__Given passage__.
—————

Routing multiple serial signals can be a daunting task during the development of fibre channel systems. Fortunately, digitalrepeaters and retimer ICs can clean up signals and counteract jitter in order to ensure spec compliance.
Storage area networking (SAN) and network attached storage (NAS) have garnered a great deal of attention in the
communication market as the demand for sophisticated e-commerce and mission-critical systems has exploded over
the past year. Estimates of future growth optimistically point to widespread deployment of these systems to distribute
databases, Web pages, streaming video, and movies-on-demand.
A chief concern of designers of SAN and NAS equipment is, of course, fast access to files. Merely locating audio clips,
video clips, and large databases is not enough; fast access and loading of the data is critical. To this end, fibre
channel has emerged as a fast and reliable method for making SAN and NAS equipment a reality.
Fibre channel uses high-speed serial links at either 1.0625- or 2.125-Gbps data rates to link servers, switches, routers,
disk arrays, tape systems, and RAID controllers into complex, redundantly interconnected networks which allow user
access to data in the presence of component failures. Fibre channel-derived SAN architectures are now being deployed
in increasingly complex and creative ways to solve serious data availability issues which, to-date, have been
unsolvable. Designers implementing these systems must ensure physical layer interoperability in order to reliably
deliver future scaleability to users.
Unfortunately, designing robust gigabit speed serial links is typically viewed as a black art beyond the skill of most
system architects. The most challenging area is jitter, which can adversely affect the reliability of data transfer
through the link. As you'll see, repeaters and retimers can be used to mitigate these difficulties and, with care,
provide signals that comply with all jitter-related industry specifications. To better illustrate the impact of repeaters
and retimers, let's start with a more detailed look at the physical layer of fibre channel links.
Speeding the connection
At the transmit source of a fibre channel architecture, 8 b of raw data are encoded into a 10-b character using the
8B/10B encoding scheme. This encoding scheme provides the encoded data with several critical properties of value in
serial data communications. 10-b data is serialized and transmitted through a high-speed, differential output buffer,
onto copper cable or into an optical transceiver for conversion to light. This is done with an output buffer that uses
either positive emitter coupled logic (PECL) or current mode logic (CML).
At the other end of the fibre channel link, high-speed differential data from the copper cable or output of an optical
transceiver is input to a high-speed, differential input buffer that drives a clock and data recovery (CDR) unit. This CDR
extracts a bit-rate clock from the serial data, samples the data, then deserializes and decodes it into 8-b raw data.
The deserializer aligns the recovered serial data to the 8-b parallel bus and uses a distinct 7-b comma character
(0011111) in the serial stream to identify alignment boundaries. This parallel data is then pro-cessed by higher-level
functions.

—————

__Problem 1__. Echo the fibre channel article from "Storage area networking" to "video, and movies-on-demand.".
__Problem 2__.
Answer these from the fibre channel article:
(a) At what two data rates do fibre channel serial links operate?
(b) Which two kinds of logic can the high-speed differential output buffer use?
(c) What 7-b comma character does the deserializer use to identify alignment boundaries?

__Information shown__.
—————

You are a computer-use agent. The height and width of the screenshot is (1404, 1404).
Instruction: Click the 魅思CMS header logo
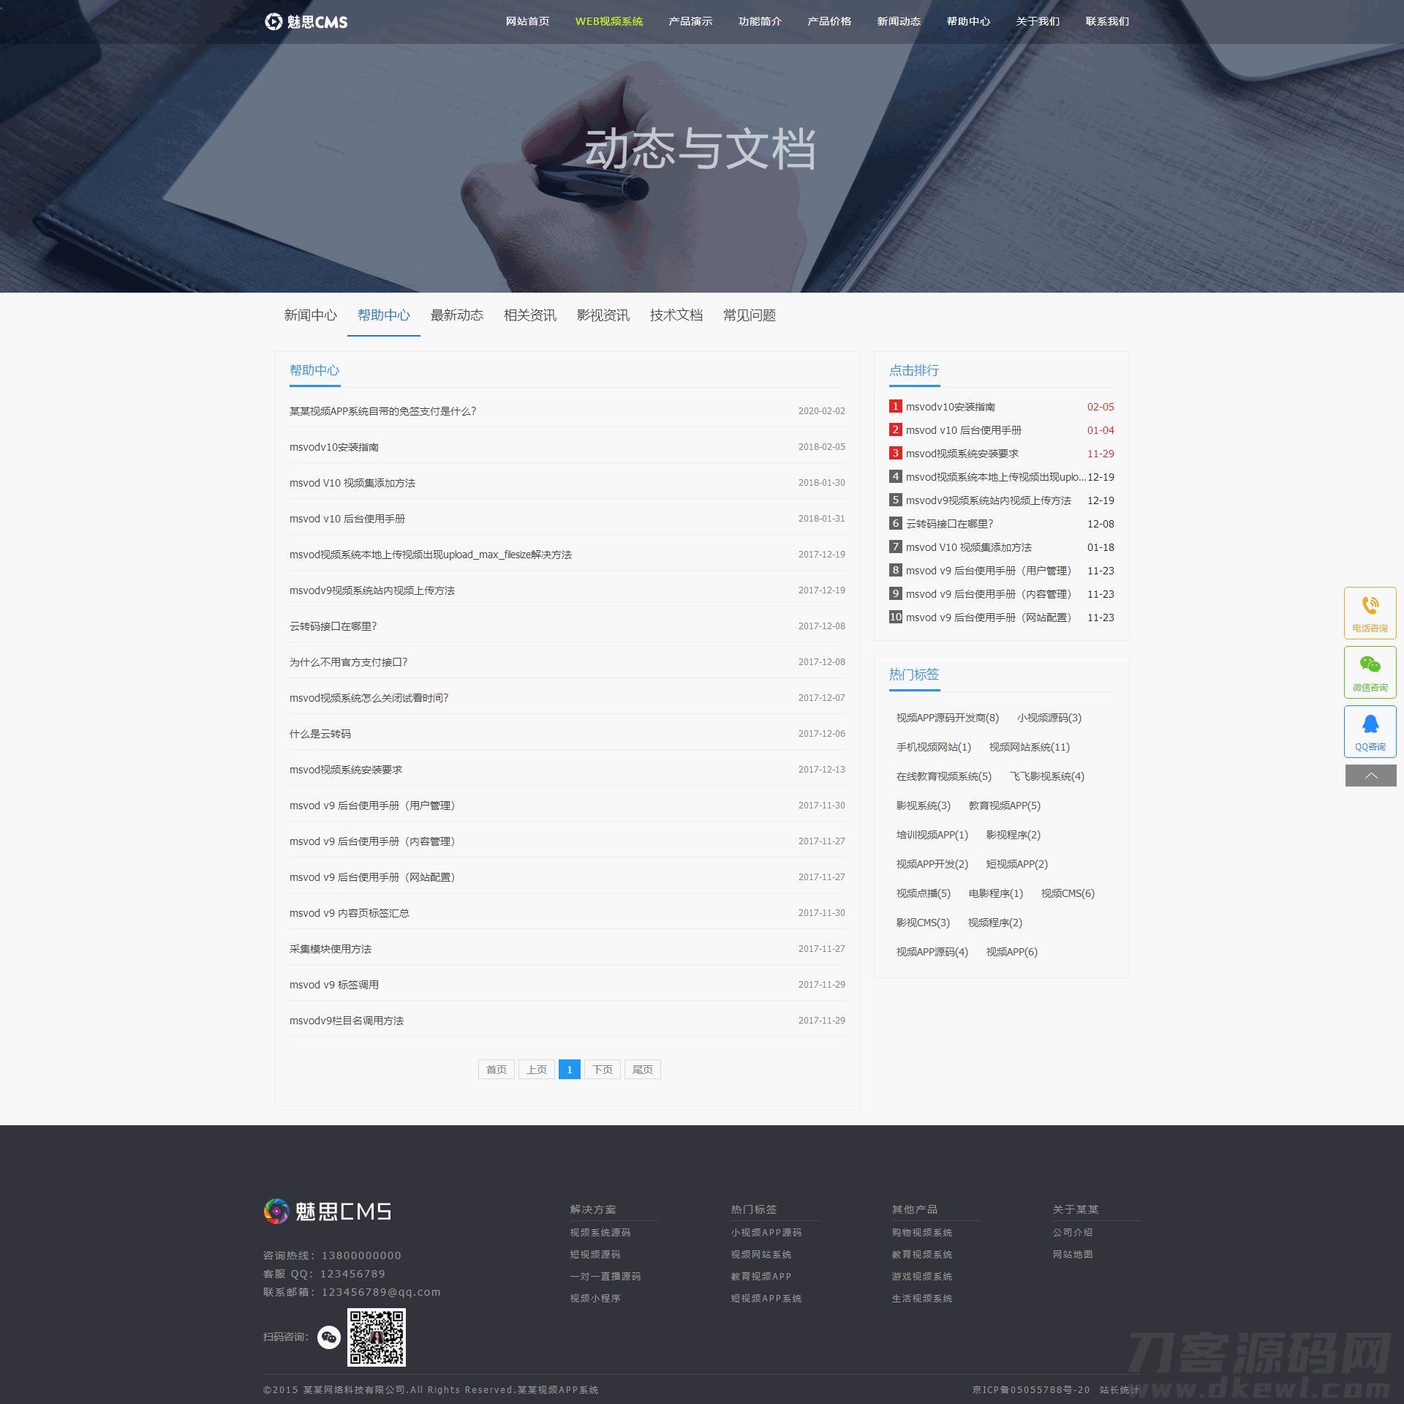pyautogui.click(x=306, y=22)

—————

__Correct output 1__.
Storage area networking (SAN) and network attached storage (NAS) have garnered a great deal of attention in the
communication market as the demand for sophisticated e-commerce and mission-critical systems has exploded over
the past year. Estimates of future growth optimistically point to widespread deployment of these systems to distribute
databases, Web pages, streaming video, and movies-on-demand.

__Correct output 2__.
(a) 1.0625 Gbps or 2.125 Gbps.
(b) Positive emitter coupled logic (PECL) or current mode logic (CML).
(c) 0011111.